Ray Notes

ray source code notes - storage

Posted by Huang Yu'an on February 11, 2020

Ray notes - Storage

[toc]

How to get value according to ray.get(objectID)?

    worker = global_worker
    values = worker.get_objects(object_ids, timeout=timeout)

in Worker::get_objects()

     data_metadata_pairs = self.core_worker.get_objects(
            object_ids, self.current_task_id, timeout_ms)
     return self.deserialize_objects(data_metadata_pairs, object_ids)

How to put value according, ray.put()?

object_id = worker.put_object(value)

if not weakref and not worker.mode == LOCAL_MODE:
    object_id.set_buffer_ref(
    	worker.core_worker.get_objects([object_id],
    									worker.current_task_id))
return object_id

in Worker::put_object(),

   def put_object(self, value, object_id=None):
       ......
        serialized_value = self.get_serialization_context().serialize(value)
        return self.core_worker.put_serialized_object(
            serialized_value, object_id=object_id)

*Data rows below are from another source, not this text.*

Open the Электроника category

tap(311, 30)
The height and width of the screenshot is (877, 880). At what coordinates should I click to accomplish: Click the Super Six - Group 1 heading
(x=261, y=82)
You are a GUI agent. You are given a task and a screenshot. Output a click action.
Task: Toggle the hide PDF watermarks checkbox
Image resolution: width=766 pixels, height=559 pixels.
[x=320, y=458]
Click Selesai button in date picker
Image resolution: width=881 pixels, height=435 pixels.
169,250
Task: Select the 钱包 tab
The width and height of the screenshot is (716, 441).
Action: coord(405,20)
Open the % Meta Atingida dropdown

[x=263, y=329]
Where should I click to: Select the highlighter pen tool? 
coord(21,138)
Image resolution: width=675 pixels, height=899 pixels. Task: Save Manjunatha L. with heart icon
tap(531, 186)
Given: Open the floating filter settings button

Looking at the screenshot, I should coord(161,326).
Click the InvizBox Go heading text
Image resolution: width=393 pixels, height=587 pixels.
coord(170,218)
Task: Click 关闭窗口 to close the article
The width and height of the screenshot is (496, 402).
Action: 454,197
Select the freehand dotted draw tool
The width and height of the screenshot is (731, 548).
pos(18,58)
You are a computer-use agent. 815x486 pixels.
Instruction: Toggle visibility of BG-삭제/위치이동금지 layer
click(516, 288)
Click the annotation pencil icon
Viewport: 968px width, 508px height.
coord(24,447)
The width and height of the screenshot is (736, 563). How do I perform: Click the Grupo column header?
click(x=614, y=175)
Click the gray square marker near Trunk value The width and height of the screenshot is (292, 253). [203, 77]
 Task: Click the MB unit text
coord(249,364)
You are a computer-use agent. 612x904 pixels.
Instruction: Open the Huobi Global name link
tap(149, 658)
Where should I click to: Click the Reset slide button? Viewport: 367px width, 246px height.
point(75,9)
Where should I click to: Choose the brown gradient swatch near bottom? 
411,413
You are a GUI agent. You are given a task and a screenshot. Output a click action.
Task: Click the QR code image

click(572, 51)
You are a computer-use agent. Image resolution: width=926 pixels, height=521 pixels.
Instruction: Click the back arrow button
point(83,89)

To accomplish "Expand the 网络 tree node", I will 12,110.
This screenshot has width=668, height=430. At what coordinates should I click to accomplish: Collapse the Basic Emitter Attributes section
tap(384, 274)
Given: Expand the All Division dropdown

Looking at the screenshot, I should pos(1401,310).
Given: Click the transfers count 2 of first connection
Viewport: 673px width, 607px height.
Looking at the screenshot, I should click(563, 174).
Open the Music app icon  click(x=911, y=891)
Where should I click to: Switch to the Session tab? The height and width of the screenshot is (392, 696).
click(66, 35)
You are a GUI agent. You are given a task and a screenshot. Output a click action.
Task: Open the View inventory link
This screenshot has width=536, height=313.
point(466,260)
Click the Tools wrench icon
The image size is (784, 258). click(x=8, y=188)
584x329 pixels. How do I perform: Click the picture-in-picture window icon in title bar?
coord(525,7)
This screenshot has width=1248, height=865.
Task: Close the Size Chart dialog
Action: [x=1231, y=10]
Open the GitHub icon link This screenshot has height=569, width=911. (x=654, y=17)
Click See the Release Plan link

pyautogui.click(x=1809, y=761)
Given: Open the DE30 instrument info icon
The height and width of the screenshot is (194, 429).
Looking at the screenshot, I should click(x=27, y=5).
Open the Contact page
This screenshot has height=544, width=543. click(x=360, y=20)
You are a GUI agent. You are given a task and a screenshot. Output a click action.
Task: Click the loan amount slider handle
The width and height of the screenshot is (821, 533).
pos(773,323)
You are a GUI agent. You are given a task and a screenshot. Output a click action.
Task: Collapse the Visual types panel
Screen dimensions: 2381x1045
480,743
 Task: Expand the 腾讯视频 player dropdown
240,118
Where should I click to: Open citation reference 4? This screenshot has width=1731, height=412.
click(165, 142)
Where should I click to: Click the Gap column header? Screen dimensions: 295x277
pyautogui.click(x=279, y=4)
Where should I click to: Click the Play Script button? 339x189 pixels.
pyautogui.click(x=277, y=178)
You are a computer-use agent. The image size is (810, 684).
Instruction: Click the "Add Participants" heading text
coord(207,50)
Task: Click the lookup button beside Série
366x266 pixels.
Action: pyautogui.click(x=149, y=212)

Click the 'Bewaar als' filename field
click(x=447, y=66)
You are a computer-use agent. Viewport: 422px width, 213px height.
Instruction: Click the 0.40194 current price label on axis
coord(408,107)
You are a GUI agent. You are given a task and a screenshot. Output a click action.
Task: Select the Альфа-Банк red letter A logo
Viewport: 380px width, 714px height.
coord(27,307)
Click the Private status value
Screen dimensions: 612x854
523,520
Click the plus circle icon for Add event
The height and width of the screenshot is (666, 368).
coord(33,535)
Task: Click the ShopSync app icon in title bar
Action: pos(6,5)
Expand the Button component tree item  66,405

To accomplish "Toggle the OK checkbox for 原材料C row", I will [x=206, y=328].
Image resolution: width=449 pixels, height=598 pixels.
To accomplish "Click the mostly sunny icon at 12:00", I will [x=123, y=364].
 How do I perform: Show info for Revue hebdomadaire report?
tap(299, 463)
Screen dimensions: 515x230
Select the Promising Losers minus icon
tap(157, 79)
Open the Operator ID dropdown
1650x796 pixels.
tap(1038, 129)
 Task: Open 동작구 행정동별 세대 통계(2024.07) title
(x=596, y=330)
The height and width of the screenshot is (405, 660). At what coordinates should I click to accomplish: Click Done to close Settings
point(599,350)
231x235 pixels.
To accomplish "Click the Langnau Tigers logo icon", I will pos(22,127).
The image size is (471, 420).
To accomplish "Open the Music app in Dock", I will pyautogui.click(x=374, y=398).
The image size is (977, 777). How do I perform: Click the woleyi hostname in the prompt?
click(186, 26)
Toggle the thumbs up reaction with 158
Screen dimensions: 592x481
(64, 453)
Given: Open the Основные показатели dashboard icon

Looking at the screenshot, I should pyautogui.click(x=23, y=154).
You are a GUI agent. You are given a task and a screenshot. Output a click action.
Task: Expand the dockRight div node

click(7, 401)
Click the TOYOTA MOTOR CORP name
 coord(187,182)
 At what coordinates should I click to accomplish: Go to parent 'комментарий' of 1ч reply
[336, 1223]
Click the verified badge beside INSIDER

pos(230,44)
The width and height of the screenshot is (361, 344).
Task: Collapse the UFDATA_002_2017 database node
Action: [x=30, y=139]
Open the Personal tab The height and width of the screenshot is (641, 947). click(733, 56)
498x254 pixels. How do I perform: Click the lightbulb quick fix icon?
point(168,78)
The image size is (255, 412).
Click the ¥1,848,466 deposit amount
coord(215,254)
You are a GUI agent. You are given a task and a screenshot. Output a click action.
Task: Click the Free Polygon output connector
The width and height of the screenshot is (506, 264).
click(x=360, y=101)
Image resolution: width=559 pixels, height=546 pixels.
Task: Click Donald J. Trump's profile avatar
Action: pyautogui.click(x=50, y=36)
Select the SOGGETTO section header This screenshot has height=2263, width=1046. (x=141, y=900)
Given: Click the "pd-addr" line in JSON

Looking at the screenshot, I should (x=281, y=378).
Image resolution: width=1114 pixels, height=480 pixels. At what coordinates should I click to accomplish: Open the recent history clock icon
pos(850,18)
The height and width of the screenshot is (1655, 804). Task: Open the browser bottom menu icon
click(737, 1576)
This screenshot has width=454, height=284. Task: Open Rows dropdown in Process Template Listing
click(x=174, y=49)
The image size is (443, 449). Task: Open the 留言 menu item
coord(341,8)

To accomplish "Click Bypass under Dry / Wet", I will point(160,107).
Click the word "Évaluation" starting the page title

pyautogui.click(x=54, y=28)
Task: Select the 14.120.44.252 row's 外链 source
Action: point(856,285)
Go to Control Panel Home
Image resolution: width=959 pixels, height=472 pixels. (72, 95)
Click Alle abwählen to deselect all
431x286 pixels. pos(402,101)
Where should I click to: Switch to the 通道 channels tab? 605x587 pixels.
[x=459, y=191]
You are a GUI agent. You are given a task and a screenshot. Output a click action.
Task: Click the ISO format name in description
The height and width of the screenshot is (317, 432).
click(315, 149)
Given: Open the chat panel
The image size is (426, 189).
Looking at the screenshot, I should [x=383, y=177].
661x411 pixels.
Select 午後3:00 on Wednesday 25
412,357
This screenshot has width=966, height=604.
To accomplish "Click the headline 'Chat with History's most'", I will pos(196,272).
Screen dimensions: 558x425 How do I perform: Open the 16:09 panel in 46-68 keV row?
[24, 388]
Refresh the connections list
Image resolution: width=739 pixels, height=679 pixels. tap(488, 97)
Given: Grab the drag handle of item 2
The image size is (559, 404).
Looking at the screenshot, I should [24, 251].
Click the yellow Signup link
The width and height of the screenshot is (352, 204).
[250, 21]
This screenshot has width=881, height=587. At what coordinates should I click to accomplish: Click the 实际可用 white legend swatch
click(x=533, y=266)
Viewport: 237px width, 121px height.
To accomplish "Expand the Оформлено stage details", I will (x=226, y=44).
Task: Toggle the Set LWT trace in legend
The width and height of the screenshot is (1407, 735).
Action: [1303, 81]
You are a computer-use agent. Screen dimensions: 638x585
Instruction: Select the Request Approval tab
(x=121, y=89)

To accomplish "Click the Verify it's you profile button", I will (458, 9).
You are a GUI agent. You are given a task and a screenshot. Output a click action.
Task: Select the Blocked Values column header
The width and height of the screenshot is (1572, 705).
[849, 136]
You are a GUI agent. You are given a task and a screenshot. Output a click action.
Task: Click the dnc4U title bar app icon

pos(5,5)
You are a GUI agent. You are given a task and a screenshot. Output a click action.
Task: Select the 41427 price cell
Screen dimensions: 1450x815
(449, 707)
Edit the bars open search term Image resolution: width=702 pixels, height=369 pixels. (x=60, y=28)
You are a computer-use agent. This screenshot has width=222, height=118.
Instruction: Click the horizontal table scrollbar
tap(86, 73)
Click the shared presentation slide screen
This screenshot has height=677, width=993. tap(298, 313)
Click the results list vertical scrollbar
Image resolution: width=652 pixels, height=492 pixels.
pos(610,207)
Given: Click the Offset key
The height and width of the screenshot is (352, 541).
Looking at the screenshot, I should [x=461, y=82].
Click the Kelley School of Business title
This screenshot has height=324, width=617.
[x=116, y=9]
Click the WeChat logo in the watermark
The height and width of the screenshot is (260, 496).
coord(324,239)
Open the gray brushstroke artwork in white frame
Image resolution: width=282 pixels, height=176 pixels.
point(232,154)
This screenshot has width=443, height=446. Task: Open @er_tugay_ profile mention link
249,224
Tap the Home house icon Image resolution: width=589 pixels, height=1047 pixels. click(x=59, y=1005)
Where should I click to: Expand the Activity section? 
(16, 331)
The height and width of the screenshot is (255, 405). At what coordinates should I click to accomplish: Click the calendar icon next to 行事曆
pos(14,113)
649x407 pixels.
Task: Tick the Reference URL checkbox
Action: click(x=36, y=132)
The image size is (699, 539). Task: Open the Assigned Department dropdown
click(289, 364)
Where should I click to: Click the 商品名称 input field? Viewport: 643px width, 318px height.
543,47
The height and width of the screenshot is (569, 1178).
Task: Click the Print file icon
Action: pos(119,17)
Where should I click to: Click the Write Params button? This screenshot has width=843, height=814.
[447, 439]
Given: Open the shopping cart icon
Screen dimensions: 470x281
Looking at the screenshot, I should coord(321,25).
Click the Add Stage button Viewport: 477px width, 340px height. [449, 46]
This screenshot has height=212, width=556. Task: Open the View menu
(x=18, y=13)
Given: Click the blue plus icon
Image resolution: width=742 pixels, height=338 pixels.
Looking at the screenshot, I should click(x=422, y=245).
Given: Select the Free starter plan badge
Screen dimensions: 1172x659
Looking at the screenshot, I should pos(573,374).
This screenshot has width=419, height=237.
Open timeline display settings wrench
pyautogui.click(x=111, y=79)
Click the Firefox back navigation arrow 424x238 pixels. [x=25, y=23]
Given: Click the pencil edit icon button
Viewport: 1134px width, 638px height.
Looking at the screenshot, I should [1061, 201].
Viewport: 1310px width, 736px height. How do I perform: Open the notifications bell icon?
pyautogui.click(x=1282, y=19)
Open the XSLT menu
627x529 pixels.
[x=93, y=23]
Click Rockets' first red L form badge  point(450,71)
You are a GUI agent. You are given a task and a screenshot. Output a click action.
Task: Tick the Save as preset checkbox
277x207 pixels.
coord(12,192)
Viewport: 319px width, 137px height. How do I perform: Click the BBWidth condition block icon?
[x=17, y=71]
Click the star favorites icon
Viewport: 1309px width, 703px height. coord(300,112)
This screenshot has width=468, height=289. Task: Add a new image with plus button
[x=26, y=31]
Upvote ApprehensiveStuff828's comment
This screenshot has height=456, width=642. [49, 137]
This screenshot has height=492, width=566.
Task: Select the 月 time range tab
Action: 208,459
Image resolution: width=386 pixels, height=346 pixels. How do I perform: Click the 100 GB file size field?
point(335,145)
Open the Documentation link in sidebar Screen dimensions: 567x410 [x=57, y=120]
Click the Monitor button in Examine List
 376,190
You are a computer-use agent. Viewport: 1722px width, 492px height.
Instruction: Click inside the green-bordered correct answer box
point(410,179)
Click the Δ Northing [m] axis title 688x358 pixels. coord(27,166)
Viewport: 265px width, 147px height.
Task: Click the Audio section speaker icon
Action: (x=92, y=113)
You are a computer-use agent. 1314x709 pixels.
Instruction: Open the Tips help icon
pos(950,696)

Where are value/reference of objects stored?

  1. open a space to store the new data and test if this object_id data has been created, if yet, do nothing and report it.
 cdef:
            CObjectID c_object_id
            shared_ptr[CBuffer] data
            shared_ptr[CBuffer] metadata
        metadata = string_to_buffer(serialized_object.metadata)
        total_bytes = serialized_object.total_bytes
        object_already_exists = self._create_put_buffer(
            metadata, total_bytes, object_id, &c_object_id, &data)

Using the Plasma In-Memory Object Store from C++.

/* in src/ray/core_worker/store_provider/plasma_store_provider.cc:55 */    

Status CoreWorkerPlasmaStoreProvider::Create(const std::shared_ptr<Buffer> &metadata,
                                             const size_t data_size,
                                             const ObjectID &object_id,
                                             std::shared_ptr<Buffer> *data) {
    ...
    arrow::Status status =
        store_client_.Create(plasma_id, data_size, metadata ? metadata->Data() : nullptr,
                             metadata ? metadata->Size() : 0, &arrow_buffer);
    ...
}
  1. If it is new object, after allocate a new place, write the serialized data to it, then call Seal() to make it immutable.
if not object_already_exists:
            write_serialized_object(serialized_object, data)
            with nogil:
                check_status(
                    self.core_worker.get().Seal(c_object_id))
        return ObjectID(c_object_id.Binary())

  1. Finally return the object id.

Where Global Control Store (GCS) stored in? One machine (head) or multiple?

Distributed in : src/ray/gcs)/redis_gcs_client.h::gcs::RedisGcsClient

How Object Table, Task Table, Function Table implement in GCS?

The RedisGcsClient class:


namespace ray {

namespace gcs {

class RedisContext;

class RAY_EXPORT RedisGcsClient : public GcsClient {
 public:
  /// Constructor of RedisGcsClient.
  /// Connect() must be called(and return ok) before you call any other methods.
  /// TODO(micafan) To read and write from the GCS tables requires a further
  /// call to Connect() to the client table. Will fix this in next pr.
  ///
  /// \param options Options of this client, e.g. server address, password and so on.
  RedisGcsClient(const GcsClientOptions &options);

  Status Connect(boost::asio::io_service &io_service) override;

  /// Disconnect with GCS Service. Non-thread safe.
  void Disconnect() override;

  /// Returns debug string for class.
  ///
  /// \return string.
  std::string DebugString() const override;

  /// The following xxx_table methods implement the Accessor interfaces.
  /// Implements the Actors() interface.
  ActorTable &actor_table();
  ActorCheckpointTable &actor_checkpoint_table();
  ActorCheckpointIdTable &actor_checkpoint_id_table();
  /// Implements the Jobs() interface.
  JobTable &job_table();
  /// Implements the Objects() interface.
  ObjectTable &object_table();
  /// Implements the Nodes() interface.
  ClientTable &client_table();
  HeartbeatTable &heartbeat_table();
  HeartbeatBatchTable &heartbeat_batch_table();
  DynamicResourceTable &resource_table();
  /// Implements the Tasks() interface.
  raylet::TaskTable &raylet_task_table();
  TaskLeaseTable &task_lease_table();
  TaskReconstructionLog &task_reconstruction_log();
  /// Implements the Errors() interface.
  // TODO: Some API for getting the error on the driver
  ErrorTable &error_table();
  /// Implements the Stats() interface.
  ProfileTable &profile_table();
  /// Implements the Workers() interface.
  WorkerFailureTable &worker_failure_table();
}
}
}